A Palace on the Strand Adrian Mourby

A Palace on the Strand

( words)

In 1900 visitors to London were advised by Baedeker to find a hotel on the Strand. The choice began with 700-room Hotel Cecil, built on the site of Lord Cecil’s Thameside home, then the Savoy (built by Richard D’Oyly Carte who produced the Gilbert & Sullivan operettas), and finally the Charing Cross Hotel, a 350-room mansion immediately above the famous railway station.

One hotel that was not explicitly recommended stood immediately opposite the Cecil. Haxell’s Family Hotel was a more modest three-storey proposition. It occupied two buildings either side of the neo-classical entrance to Exeter Hall.
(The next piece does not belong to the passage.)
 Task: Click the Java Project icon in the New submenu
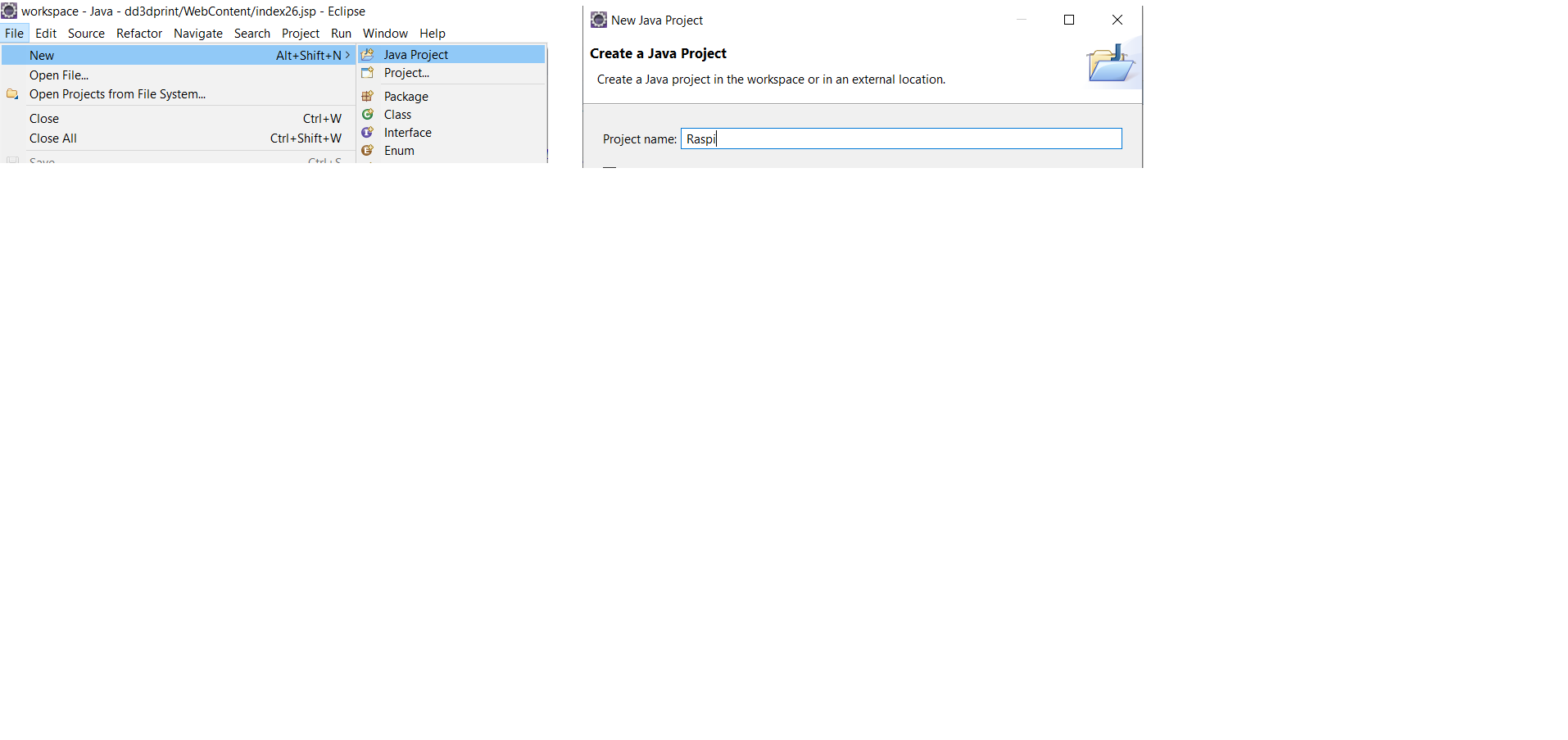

But Exeter Hall was famous all around the English-speaking world in the nineteenth century as a meeting place where great issues of the day were discussed. The establishment of a free colony of South Australia was first mooted here in 1834, and the British anti-slavery movement pretty much began in the hall’s 4,000-seat main auditorium. Hector Berlioz on his visits to London in 1852 and 1855 conducted concerts in Exeter Hall.


By 1900 however this big old venue was in need of repair, and it was obvious that the site could be put to a much more lucrative use. In 1907 the Strand Hotel Limited Company was founded by the Salmon and Gluckstein families, German Jewish tobacco importers who had settled in London’s East End. They bought and demolished Exeter Hall in order to build an imposing new hotel, “Strand Palace”, which opened in 1909.
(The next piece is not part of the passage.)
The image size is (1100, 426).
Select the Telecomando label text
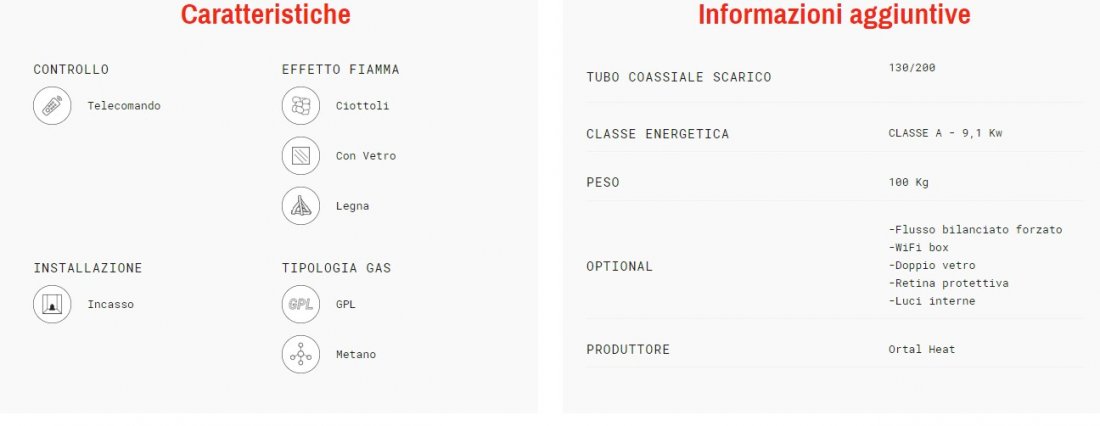(124, 105)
The year 1909 was a good one for hotels. The Astoria Hotel in Brussels (now the Corinthia Grand Hotel Astoria), Hamburg’s Hotel Atlantic (now the Hotel Atlantic Kempinski) and the Hotel Victoria in Toronto all opened that year. The new Strand Palace retained Exeter Hall’s old imposing entrance and even added some Art Nouveau flourishes to its roofline but it had one problem. The two wings of Haxell’s Family Hotel were still connected by a corridor that had run through Exeter Hall and now ran through the brand-new Strand Palace Hotel. This anomaly was finally dealt with in 1922 when J. Lyons & Co, the famous British coffee house company  (a subsidiary of Salmon & Gluckstein) bought the two Haxells hotels to merge all three buildings and create one hotel the size of a city block.

The resulting hotel was indeed huge. By the time it was completed in 1928 the new Strand Palace had 980 bedrooms grouped around six inner courtyards. This made it bigger than the 700-room Cecil but – unlike the forward-looking Savoy - most of the Strand’s bedrooms were without private baths.
The evolution of Strand Palace hadn’t finished yet however. In the 1930s Lyons assigned its chief architect, Oliver Percy Bernard,  to refurbish the hotel in the Art Deco style that was proving popular at high-profile hotels like the Dorchester and Claridges. Bernard created such a remarkable interior that when the hotel’s pink marble lobby, with its translucent moulded glass balustrades and chromed steel columns, was being ripped out in an unfortunate 1960s modernisation the Victoria & Albert Museum bought it in its entirety. It was subsequently reconstructed at the museum for a major retrospective on British Art Deco.

During World War II this massive hotel was commissioned as an official rest and recuperation base for American troops in London, but in 1958 its number of rooms was reduced to 785 when private bathrooms were added to every bedroom.

Today the hotel’s main entrance is still through the archway that led to Exeter Hall and later to the Art Deco lobby of Oliver Percy Bernard. You have to look carefully at the façade however to make out the lines of the old archway as the major rebuilding of 1922-28 created a seamless stone façade fronting on to the Strand. A recent 21st century refurbishment has however reintroduced some Art Deco touches in a nod to Bernard. The 785 almost identical bedrooms now have 1930s-style wooden shutters and low Art Deco armchairs. Room numbers are spelled out in a metal geometric typeface all the way down the long dark brown corridors. One feature that has remained untouched – even by Bernard’s Art Deco revamp – is the main staircase that was constructed in the 1920s when the original Strand Palace and the two Haxell hotels were merged. This monumental staircase has ornate brass balustrading and rises up all nine floors although it is tucked away towards the back of the hotel as by 1928 guests would be expecting to take elevators from the lobby.
Another nod to the past is the hotel’s restaurant, a new construction opposite reception that bears the name of Haxells. It’s a nice touch that the modest family hotel with its two halves connected through the Strand Palace Hotel of 1908 lives on in that name.
Sadly Hotel Cecil, which Baedeker urged on visitors to London in 1900, was demolished in 1930 but its façade remains gazing across to Strand Palace Hotel. Behind the façade where was once a grand courtyard for guests to park their cars stands the office of Penguin Random House, publishers of Lonely Planet and the Dorling Kindersley Travel Guides, the Baedekers of the twenty-first century.